##### SUPPLIED PASSAGE #####
By the way, Doug forgot to check the light bulb on his slide projector, so we didn't see the slides of New Zealand after all, but we did enjoy the cake. And it was still good the next day, when I took it to my political group. And it was still quite good on Friday, when I took it to work, where the last piece was chopped up and divided until only crumbs were left. Finally, when no one was looking, the crumbs disappeared.

Sunday, March 16, 2008

Five-Minute Peasant Bread

March 9 - March 16, 2008
After the pot luck where I brought the Irish soda bread, I came home and made a batch of Five-Minute Artisan peasant bread. First, I translated all the cups and tablespoons to weights, and then I mixed up a big batch of dough.

Although the book says just to stir it together without kneading, I couldn't resist kneading it for a few minutes because I thought that might develop the flavor more. In the morning I made one little one-pound loaf, which, because my photographer was away for the week, did not even get photographed. I managed to eat this baby peasant loaf all by myself in the course of a week, just by having a piece of toast every morning. I decided the one-pound loaves were a little too small, so I ended up making three loaves of bread from the master recipe, instead of four tiny loaves.
Yesterday, I made a torpedo loaf from half the remaining dough. I let it rise more than the recommended 40 minutes because that amount of time, directly from the refrigerator, results in almost no rising at all, and too much oven spring.

I put the shaped loaf in LaCouche's oblong pan, which Jim calls the Bread Coffin, and let it sit for a few hours. It still didn't do much rising--I think because it had been in the refrigerator for nearly a full week.
##### SUPPLIED ENTRIES #####
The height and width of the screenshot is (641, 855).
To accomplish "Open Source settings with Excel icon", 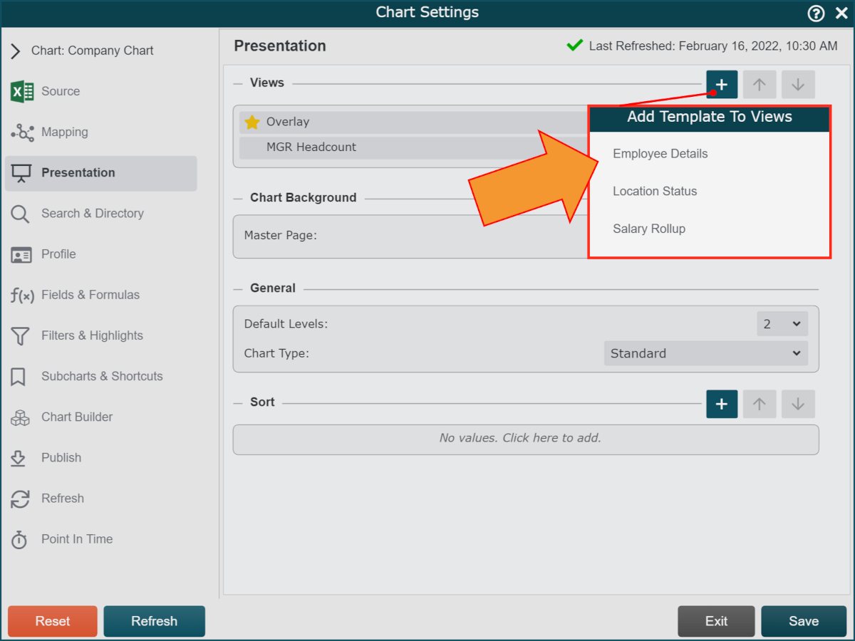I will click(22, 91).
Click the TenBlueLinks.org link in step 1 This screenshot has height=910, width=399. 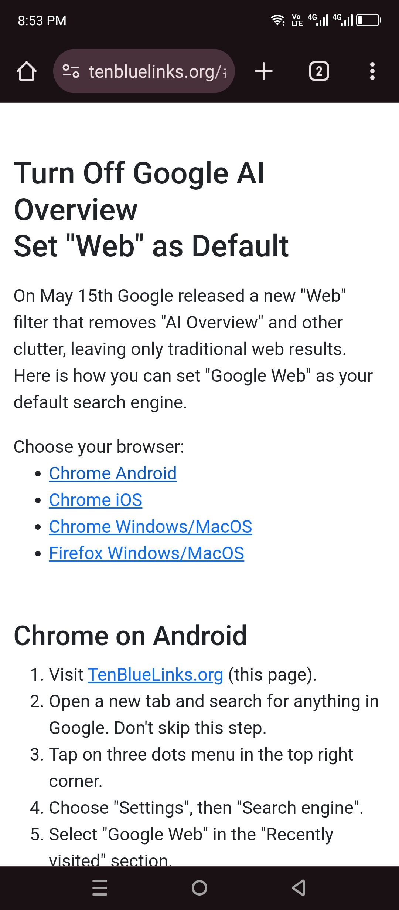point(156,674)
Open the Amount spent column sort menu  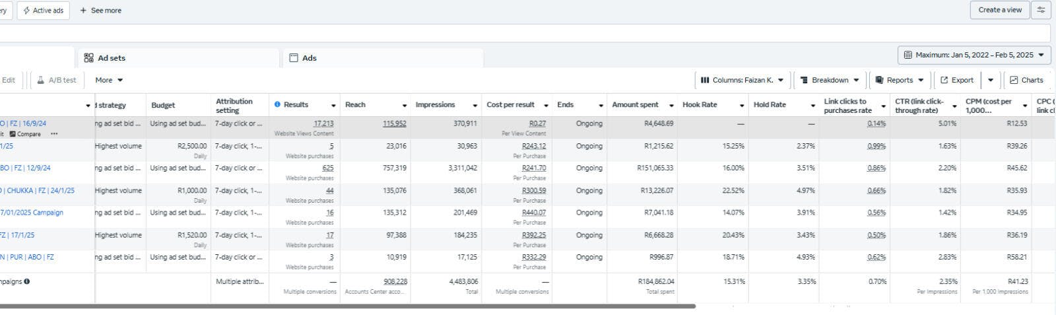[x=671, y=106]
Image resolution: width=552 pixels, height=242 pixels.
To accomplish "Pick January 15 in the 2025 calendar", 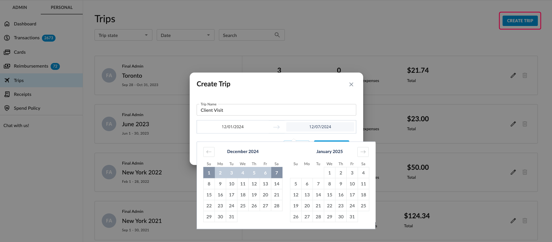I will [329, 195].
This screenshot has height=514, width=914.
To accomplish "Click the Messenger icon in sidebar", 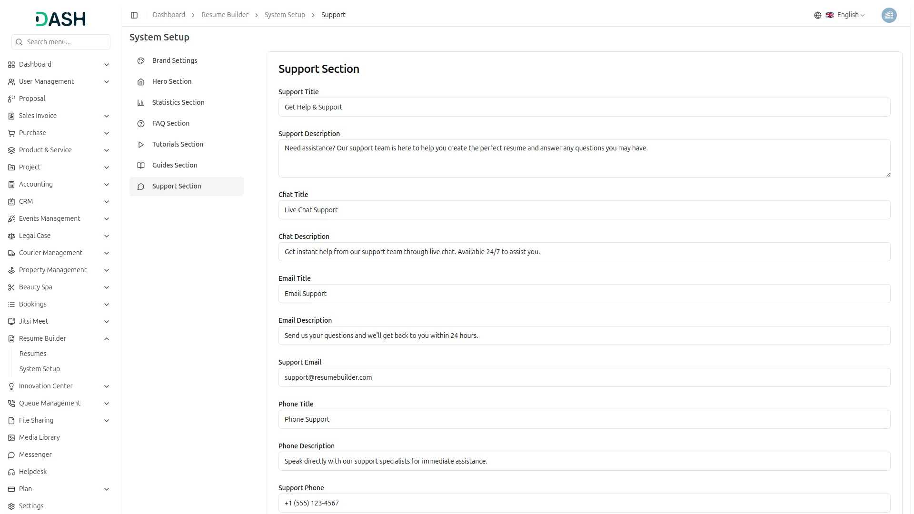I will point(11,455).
#####
#### TASKS AND EXERCISES
1. In the bread-baking post, what name does Jim give LaCouche's oblong pan?
2. Carry the bread-baking post forward from its last sentence.
None of the material is needed here.

#### TASK-BY-TASK ANSWERS
1. He calls it the Bread Coffin.

2.
After a week, the flavor is definitely different. A little funky, or more fully-developed, depending on how you want to look at it. Jim loved the crust, but was not in love with the taste.

Sarah, on the other hand, could have eaten the whole loaf, although she has developed the Marginal Utility theory of eating, which holds that the first few bites of anything are the most satisfying, and your second helping of even something delicious will never be as good as the first helping. Once you have digested this theory, so to speak, you should be able to stop eating before the marginal utility goes down. She's going to write a diet book on this theory and make millions. I cut two pieces of bread for everyone, however, and she ate two.

You're supposed to be able to keep the Artisan bread dough in your refrigerator for two weeks, but I was a little doubtful about whether it would keep for another week, so I chopped up some Kalamata olives and tossed them in the last bowl of dough. This was an excellent idea.

Blended with the olives, the bread no longer had that sort of funkiness that it had on its own. (In fact, it didn't have it when it was toasted, either, which makes me wonder if I was imagining it). I also think this olive bread turned out to be the handsomest loaf of the bunch.

I'm still of two minds about this Five-Minute bread. The upside (having three or four loaves of bread at the ready) is, for me anyway, also the downside: being committed to having the same kind of bread for a couple of weeks. I really enjoy going through books and magazines, figuring out what bread I'm going to make this weekend, so having a giant bin of one kind of bread dough takes a lot of the fun out of bread-baking for me. But if you like having a familiar bread always ready to take out of the refrigerator and bake, I guess this is not a downside for you.

Irish Soda Bread

March 9, 2008
This bread is so delicious, I really don't know why I feel that I can only make it in mid-March. I used Rose's recipe for Royal Irish Soda Bread, but I soaked the raisins in water, not in Irish whiskey, because I was making it for some people who don't drink whiskey. They probably would have liked it if they hadn't known, but I would have felt compelled to blurt out, "These raisins were soaked in whiskey. And the butter has whiskey in it too."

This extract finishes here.